Judge rules Butts fit to stand trial for police chief killing

Judge rules Butts fit to stand trial for police chief killing

ST. HELENS, Ore. – A Columbia County judge decided Thursday afternoon that a man accused of shooting and killing Rainier's police chief is fit to stand trial.

Daniel Butts, 22, is accused of shooting Police Chief Ralph Painter in the head in January 2011. Painter responded to a disturbance call at a car stereo shop. Police say Butts managed to get Painter’s gun away from him during a struggle.

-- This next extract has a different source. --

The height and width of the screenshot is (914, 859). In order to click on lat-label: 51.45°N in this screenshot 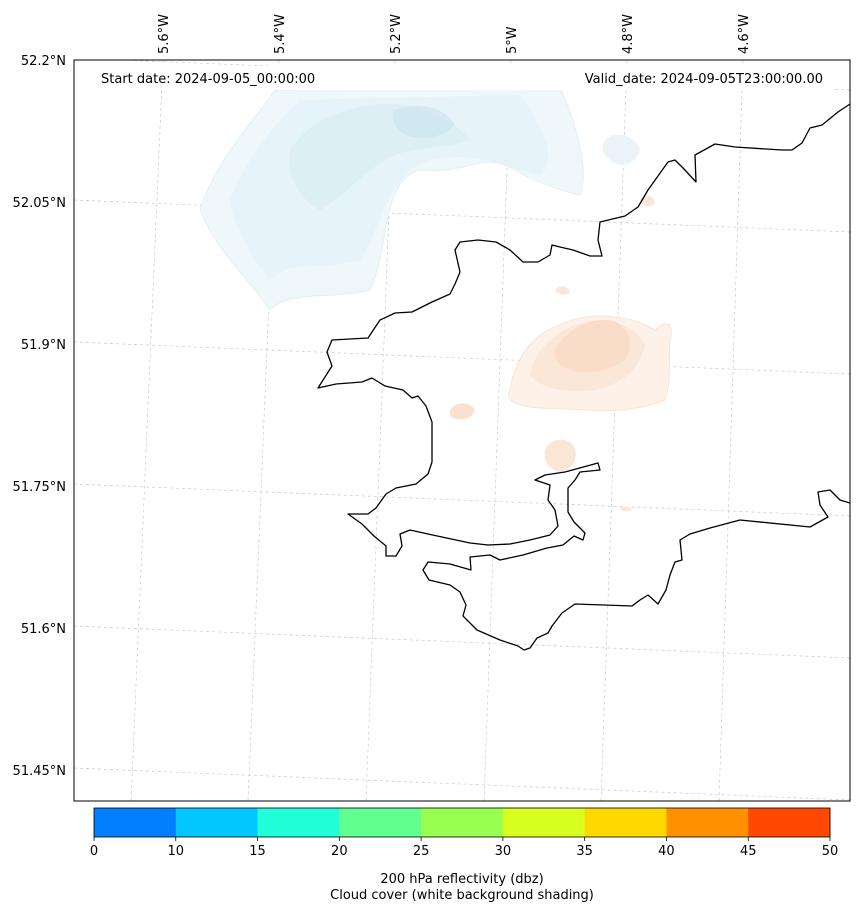, I will do `click(40, 772)`.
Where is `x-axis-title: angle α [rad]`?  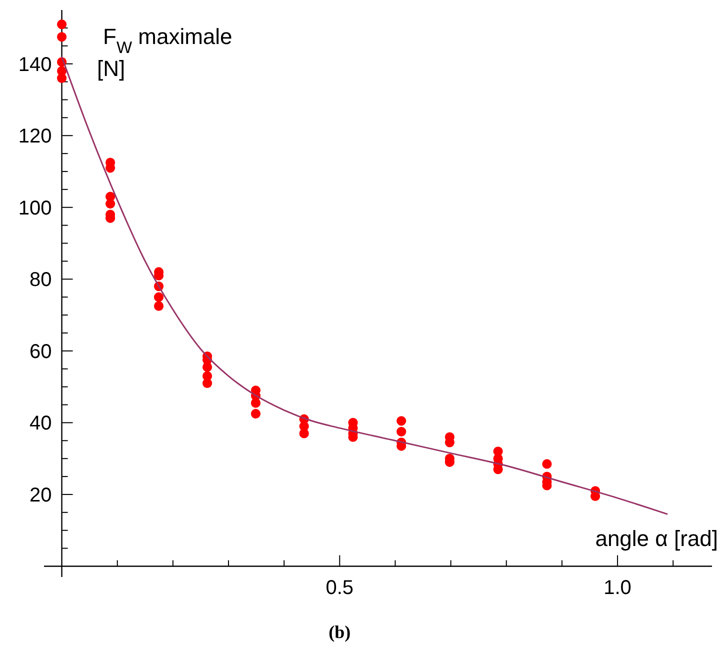 x-axis-title: angle α [rad] is located at coordinates (656, 539).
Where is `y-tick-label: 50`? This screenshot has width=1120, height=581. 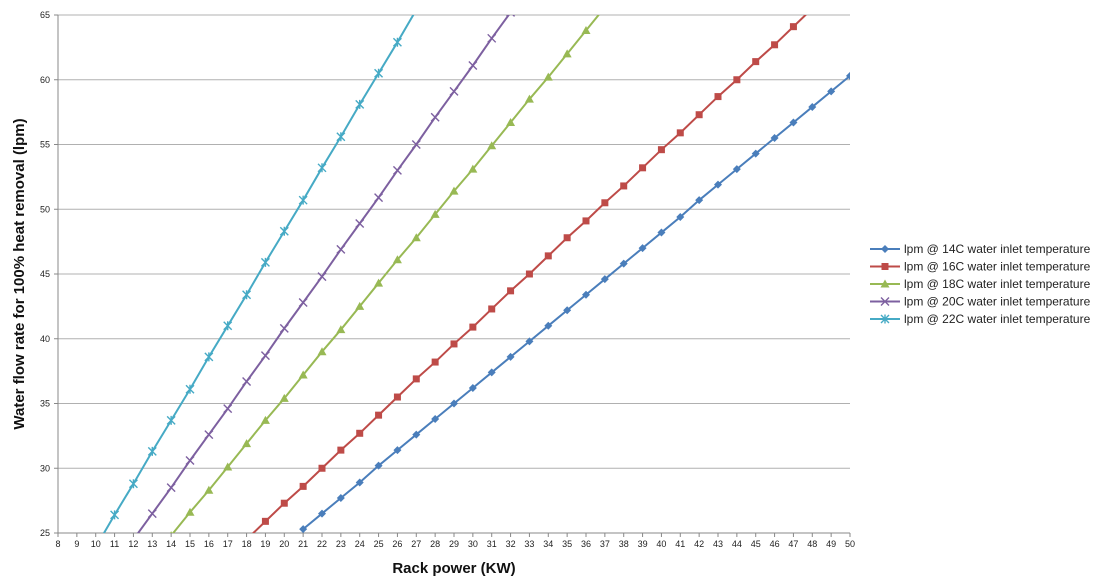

During his ruling, Judge Ted Grove said he believes Butts is faking the bizarre and aloof behavior he has exhibited during his competency hearings and is able to assist in his own defense. That behavior included appearing to pray and he often fixated on an iPad he had with him.

To support his ruling, Grove provided examples, saying Butts "appeared to be watching television and when he noted he was being observed, he altered his behavior. On one occasion at the state hospital, he quickly returned to his room. In jail he went into a prayer posture when he was observed by jail staff. It's these responses that support a finding the defendant is gaming the system."

If the judge had decided Butts could not assist in his own defense, he would have been sent to the state hospital. Now, he could face the death penalty if convicted.

Over the past couple of months Grove has heard hours of psychological testimony and poured over thousands of pages of documents.

Butts' father, Mikel Butts, was angry after the judge's decision.

"Ralph Painter started this," he said. "Daniel didn't go over there with a gun. He wasn't looking for a fight. He was sitting in a car that couldn't be stolen. The car didn't run.

The car couldn't be stolen. Ralph died for that car, because he got in a big hurry. He's a bully with a badge."

Mikel Butts said he believes his son is mentally ill and reacted violently toward Painter after being pepper sprayed.

For some reason Daniel Butts chose not be in court Thursday.

In making his decision, Grove had to look at Butts' mental health right now and not whether he was mentally fit at the time investigators say he killed Painter.

Butts' mental health was immediately called into question the same day of Painter's death.

At the time, Butts' Facebook page showed a post about losing his job. Mikel Butts said his son was an intelligent young man.

"My son has been paying property taxes and lights and water bill and a worker, and I don't know where this came from."

He later said that mental illness runs in the family. He said some relatives suffer from schizophrenia about the time they turn 20 years old.

At Butts' arraignment a year ago, his erratic behavior was seen publicly for the first time.

"No, there is no question about my fitness to proceed. I am perfectly apt and able to perform in court," he said interrupting his lawyer who was bringing up the question of Butts' mental competency.

Butts' lawyers can still decide whether to pursue a "guilty except for insanity" defense. If they do, then the focus shifts to Butts' mental state at the time of the shooting. The jury would decide if Butts was insane or criminally guilty.

There were quite a few members of Painter's family in court. After the ruling, they left quietly without comment.